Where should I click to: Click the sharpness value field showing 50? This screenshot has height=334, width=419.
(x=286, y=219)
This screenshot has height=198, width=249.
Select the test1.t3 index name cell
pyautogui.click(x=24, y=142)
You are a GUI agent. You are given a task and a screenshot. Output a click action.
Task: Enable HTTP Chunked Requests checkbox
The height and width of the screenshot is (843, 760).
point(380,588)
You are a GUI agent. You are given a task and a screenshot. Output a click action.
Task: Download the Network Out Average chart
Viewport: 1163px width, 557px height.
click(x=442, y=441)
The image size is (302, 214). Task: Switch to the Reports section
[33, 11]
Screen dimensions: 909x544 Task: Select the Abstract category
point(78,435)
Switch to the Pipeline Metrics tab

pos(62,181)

********************

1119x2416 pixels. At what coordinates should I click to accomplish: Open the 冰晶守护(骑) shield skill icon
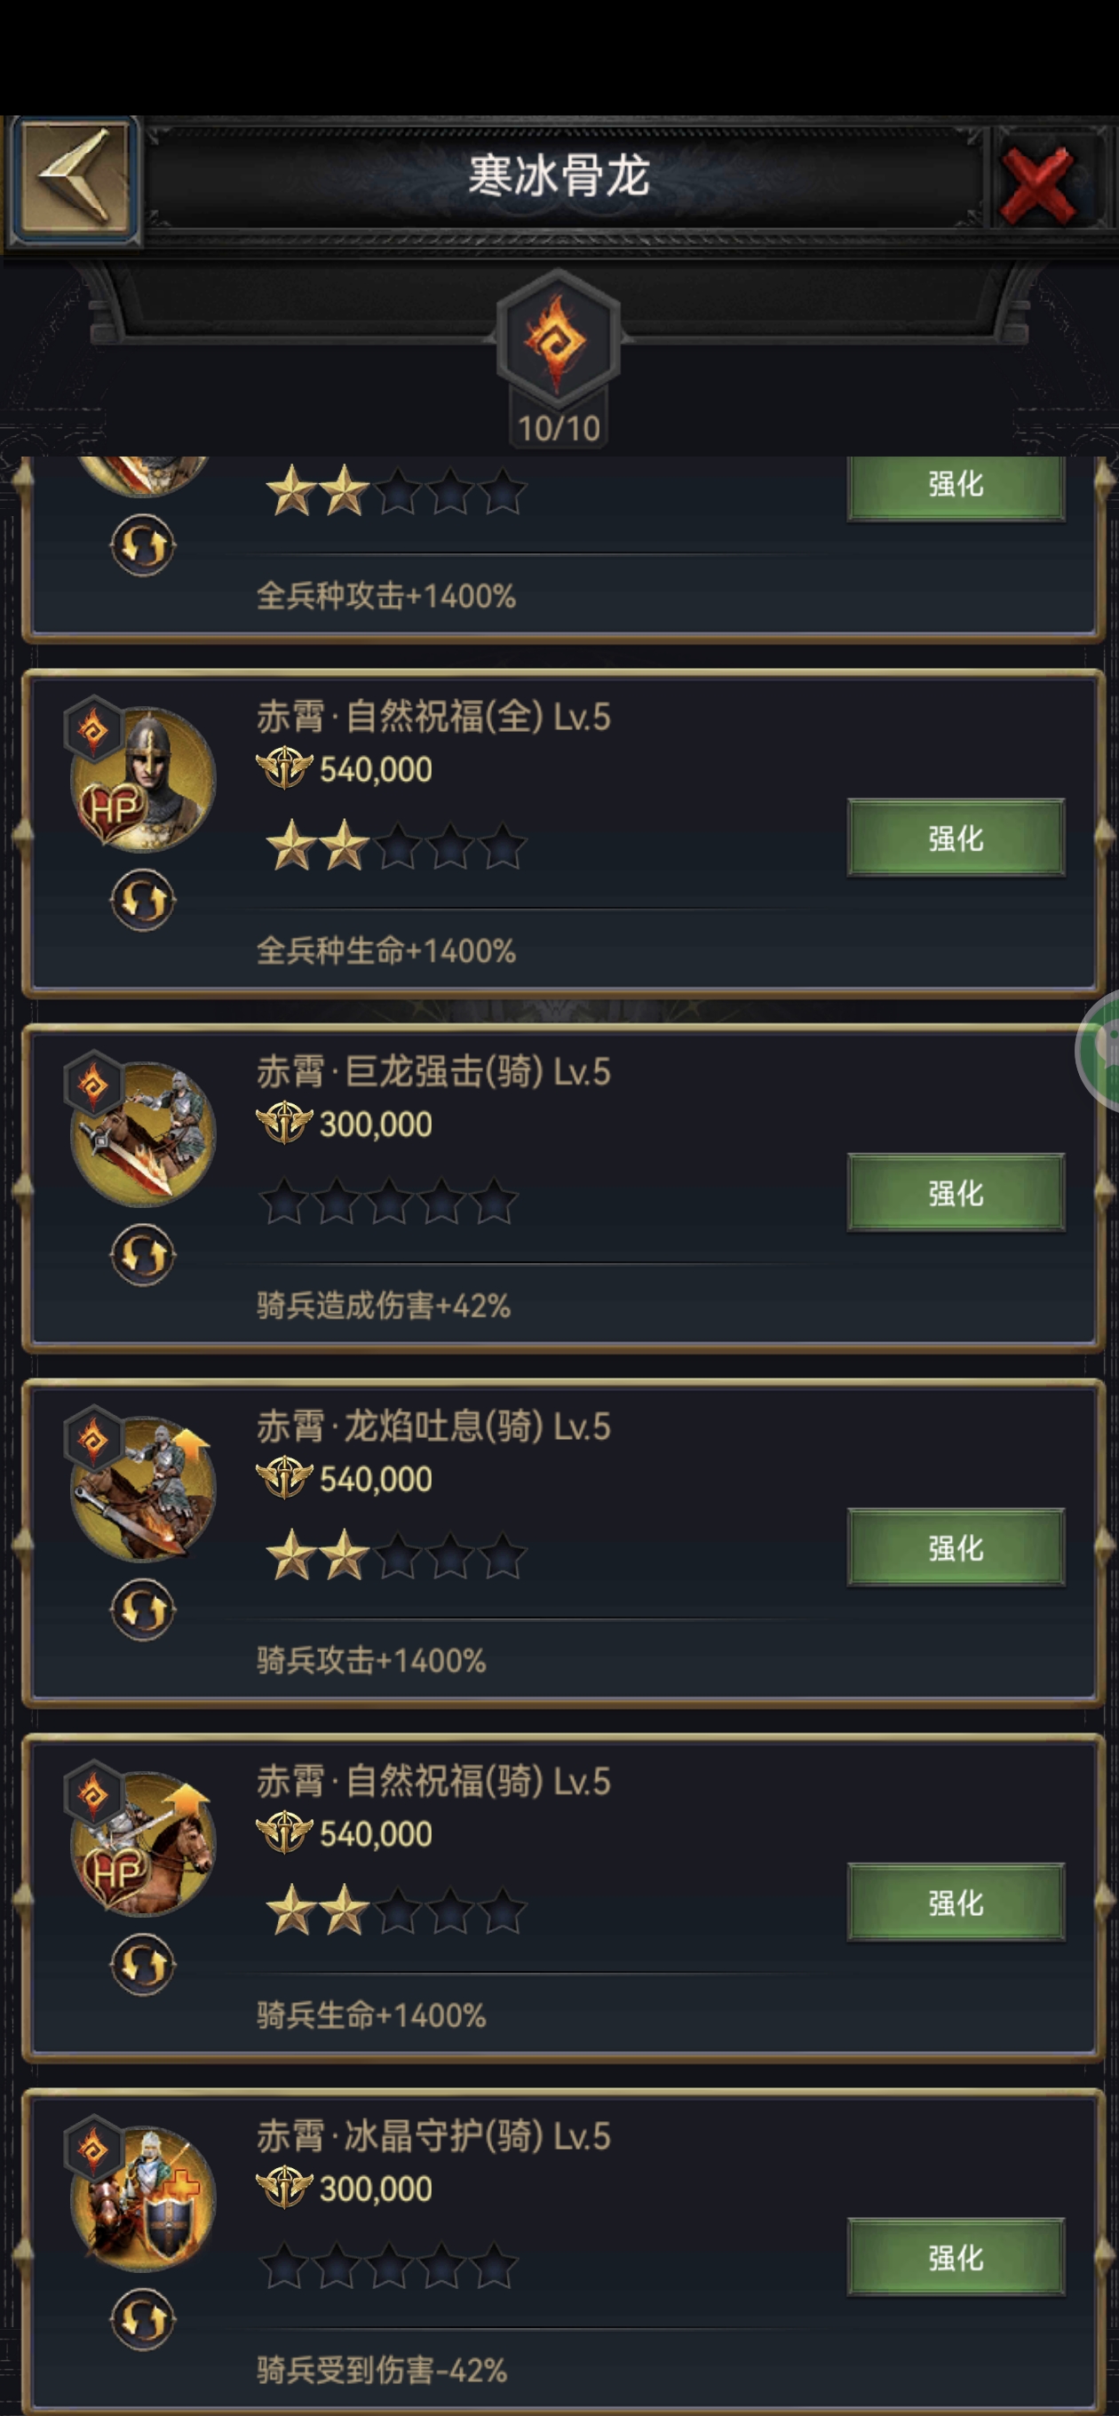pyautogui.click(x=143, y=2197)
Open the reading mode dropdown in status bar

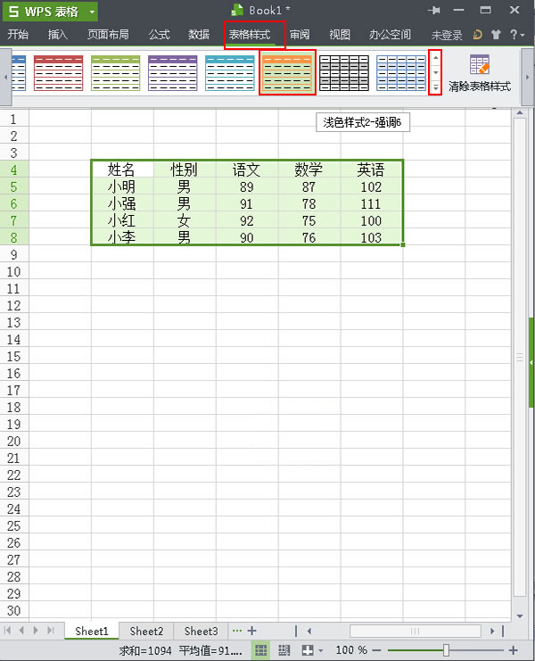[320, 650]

********************

Task prompt →
All lines above from the one with "Select the test1.t3 index name cell" to the one with "Task: Download the Network Out Average chart", inclusive, should be copied exactly, and no other lines.

Answer to this exercise →
Select the test1.t3 index name cell
pyautogui.click(x=24, y=142)
You are a GUI agent. You are given a task and a screenshot. Output a click action.
Task: Enable HTTP Chunked Requests checkbox
The height and width of the screenshot is (843, 760).
point(380,588)
You are a GUI agent. You are given a task and a screenshot. Output a click action.
Task: Download the Network Out Average chart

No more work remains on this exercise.